The expected behavior would be to end graciously with a message like "not enough memory" and so on!
The stk_reg_read()
function which allocates the hash for the sequence IDs uses the malloc()
and realloc()
system calls but does not check to see if they failed (return NULL
).
Because you loaded a file bigger than your RAM size, it failed. The simplest solution is to break your list.txt
file into smaller pieces and do them one at a time. You can use the Unix split
command to do that.
Unfortunately it is not possible to split the 'list.txt' because SeqTK is run as part of a automatic pipeline (that is https://github.com/ndaniel/fusioncatcher ) on servers which run in parallel other tasks/jobs. Also splitting the 'list.txt' incurs a penalty time. Therefore the free memory available on the server is changing all the time and it makes it impossible to predict it beforehand if SEQTK has enough free memory or not.
The right way to fix this bug is to check the return code of malloc() and realloc() in SeqTK and throw a nice error message with an exit error code.
@ndaniel Sure - an error code would be good practice - but fusioncatcher will still fail?
Another option is to use grep -f -F list.txt -A 3 file.fastq
@ndaniel Sure - an error code would be good practice - but fusioncatcher will still fail?
Usually SeqTK will become a zombie process and it will refuse in many cases to die for hours (and even days) afterwards when it was not able to allocate memory successfully. Therefore the pipeline which is using it will also hang in a zombie mode for hours and days because of it.
Another option is to use grep -f -F list.txt -A 3 file.fastq
At first glance it looks to me that this might not work on all FASTQ files, like for example the FASTQ files which have had their ids compressed using lossy compression (e.g. read id is AAA). I have had already a replacement in place when SeqTK fails, that is extract_short_reads.py, but this is slower then SeqTK. Therefore there is no need for workarounds. It would be nice if the bug would just be fixed!
@ndaniel yes it would be good if it failed correctly so you could fallback onto your python script.
but given you know how much RAM you have, can you just fallback when you know the size of the list.txt
file is too big?
also, i don't think making the read IDs shorter will help, because the code uses a fixed length hashing string to store the IDs.
but given you know how much RAM you have, can you just fallback when you know the size of the list.txt file is too big?
No. It is impossible to predict how much available free RAM is at a given time in the future on a server which runs/starts/stops simultaneously several tasks/programs.
also, i don't think making the read IDs shorter will help, because the code uses a fixed length hashing string to store the IDs.

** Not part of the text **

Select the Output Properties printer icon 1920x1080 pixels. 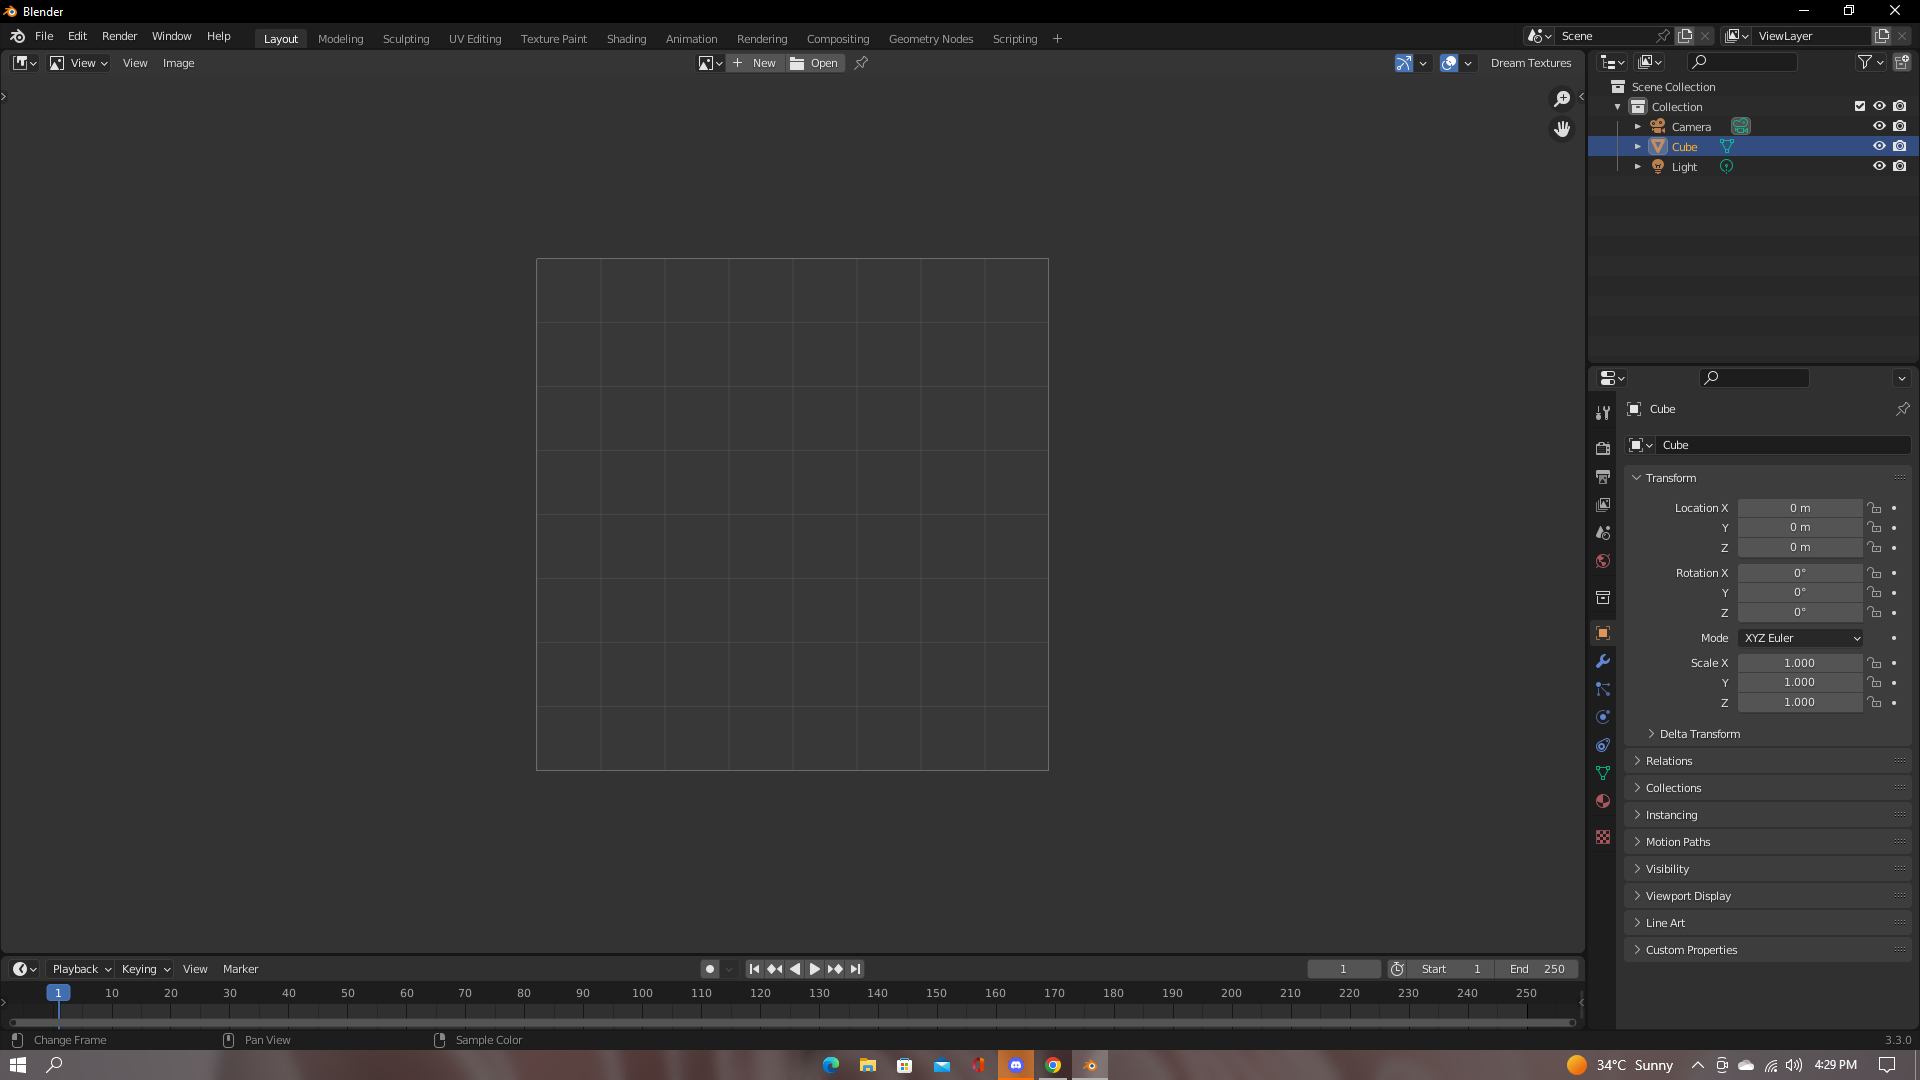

Yes, it does help according to my tests.
seqtk subseq reads-of-size-35-GB.fq list-of-size-20-GB.txt > output.fq
Since the whole IDs list needs to be stored in RAM, a memory efficient data structure like _BloomFilter_ could be used for checking the existence of a ID. And this probabilistic data may has false positives but does not has false negatives, so we can use the subtract (IDs not in sequence file) to ensure the correctness.
This needs more steps:
- compute the substract
- construct the bloom filter with substract
- extract sequences not in the substract
_update_: the step 1 needs read whole IDs too!!! so this may be not a good solution.
@shenwei356
For now I am using this extract_short_reads.py for cases when the reads ids do not fit in the memory and it works well BUT it is slower than SeqTK.